CVE-2025-24708

CVE-2025-24708 is an Improper Neutralization of Input During Web Page Generation vulnerability, specifically a Reflected Cross-Site Scripting (XSS) issue classified under CWE-79. It affects the CRM Perks WP Dynamics CRM for Contact Form 7, WPForms, Elementor, Formidable and Ninja Forms plugin (cf7-dynamics-crm), impacting all versions from n/a through 1.1.6. The vulnerability carries a CVSS v3.1 base score of 7.1, with vector AV:N/AC:L/PR:N/UI:R/S:C/C:L/I:L/A:L, indicating network accessibility, low attack complexity, no required privileges, user interaction needed, changed scope, and low impacts to confidentiality, integrity, and availability.

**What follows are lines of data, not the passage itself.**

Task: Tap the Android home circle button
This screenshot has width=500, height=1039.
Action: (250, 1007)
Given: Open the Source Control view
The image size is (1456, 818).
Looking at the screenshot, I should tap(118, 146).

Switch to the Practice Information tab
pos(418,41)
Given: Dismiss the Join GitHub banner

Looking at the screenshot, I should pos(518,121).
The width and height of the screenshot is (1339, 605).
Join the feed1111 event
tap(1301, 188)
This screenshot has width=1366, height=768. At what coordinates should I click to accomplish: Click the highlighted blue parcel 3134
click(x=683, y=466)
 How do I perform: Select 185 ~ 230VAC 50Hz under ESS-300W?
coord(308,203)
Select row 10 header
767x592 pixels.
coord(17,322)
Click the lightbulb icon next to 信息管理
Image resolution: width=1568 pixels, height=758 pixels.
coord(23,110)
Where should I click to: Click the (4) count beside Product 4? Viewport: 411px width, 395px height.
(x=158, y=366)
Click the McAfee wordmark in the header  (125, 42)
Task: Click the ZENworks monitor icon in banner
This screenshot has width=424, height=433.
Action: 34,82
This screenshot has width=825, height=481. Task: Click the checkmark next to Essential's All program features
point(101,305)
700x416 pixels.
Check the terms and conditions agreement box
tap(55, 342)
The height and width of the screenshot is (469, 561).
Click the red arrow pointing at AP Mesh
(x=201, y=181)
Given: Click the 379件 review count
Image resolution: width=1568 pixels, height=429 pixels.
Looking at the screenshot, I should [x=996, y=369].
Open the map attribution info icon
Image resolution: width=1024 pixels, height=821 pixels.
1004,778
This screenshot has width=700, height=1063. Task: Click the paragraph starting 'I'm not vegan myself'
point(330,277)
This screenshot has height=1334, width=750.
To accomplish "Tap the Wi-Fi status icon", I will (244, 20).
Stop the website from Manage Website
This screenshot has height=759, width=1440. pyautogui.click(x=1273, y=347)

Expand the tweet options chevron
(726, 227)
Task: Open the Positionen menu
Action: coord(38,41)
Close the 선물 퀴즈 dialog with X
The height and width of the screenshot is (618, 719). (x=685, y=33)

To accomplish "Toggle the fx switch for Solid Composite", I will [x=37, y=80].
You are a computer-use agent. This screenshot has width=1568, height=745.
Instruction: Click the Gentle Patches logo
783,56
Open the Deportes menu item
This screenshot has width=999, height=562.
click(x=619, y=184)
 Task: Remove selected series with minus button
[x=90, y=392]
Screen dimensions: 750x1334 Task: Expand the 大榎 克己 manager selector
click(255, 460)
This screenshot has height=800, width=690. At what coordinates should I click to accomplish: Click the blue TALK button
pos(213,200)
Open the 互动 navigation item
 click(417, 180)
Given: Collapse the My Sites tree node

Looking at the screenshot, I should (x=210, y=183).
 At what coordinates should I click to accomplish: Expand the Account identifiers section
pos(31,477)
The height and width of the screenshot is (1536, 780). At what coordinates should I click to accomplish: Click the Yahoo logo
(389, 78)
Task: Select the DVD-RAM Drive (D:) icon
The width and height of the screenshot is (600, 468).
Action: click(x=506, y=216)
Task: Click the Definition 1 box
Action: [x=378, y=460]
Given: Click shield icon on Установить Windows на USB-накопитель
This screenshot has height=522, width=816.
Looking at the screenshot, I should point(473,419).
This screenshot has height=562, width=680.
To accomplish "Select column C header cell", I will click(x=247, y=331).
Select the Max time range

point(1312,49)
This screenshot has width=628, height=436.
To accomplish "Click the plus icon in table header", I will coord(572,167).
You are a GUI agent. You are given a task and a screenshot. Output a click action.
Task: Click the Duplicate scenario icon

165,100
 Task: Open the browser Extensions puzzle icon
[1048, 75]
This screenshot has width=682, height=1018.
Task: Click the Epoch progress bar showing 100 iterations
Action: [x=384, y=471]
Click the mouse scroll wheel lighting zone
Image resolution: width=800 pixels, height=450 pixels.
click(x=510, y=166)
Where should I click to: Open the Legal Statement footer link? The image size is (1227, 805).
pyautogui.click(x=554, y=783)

A remote attacker without privileges can exploit this reflected XSS by crafting malicious input, such as a specially prepared URL or form submission, that gets reflected back in the generated web page without sanitization. The attack requires a victim to interact with the malicious payload, typically by clicking a link or submitting a form on an affected WordPress site using the plugin. Successful exploitation executes arbitrary JavaScript in the victim's browser context, enabling potential theft of session data, cookie manipulation, or other client-side actions within the low-impact scope defined by the CVSS metrics.

The Patchstack advisory provides details on this vulnerability, including verification and exploitation information, accessible at https://patchstack.com/database/Wordpress/Plugin/cf7-dynamics-crm/vulnerability/wordpress-wp-dynamics-crm-plugin-1-1-6-reflected-cross-site-scripting-xss-vulnerability?_s_id=cve.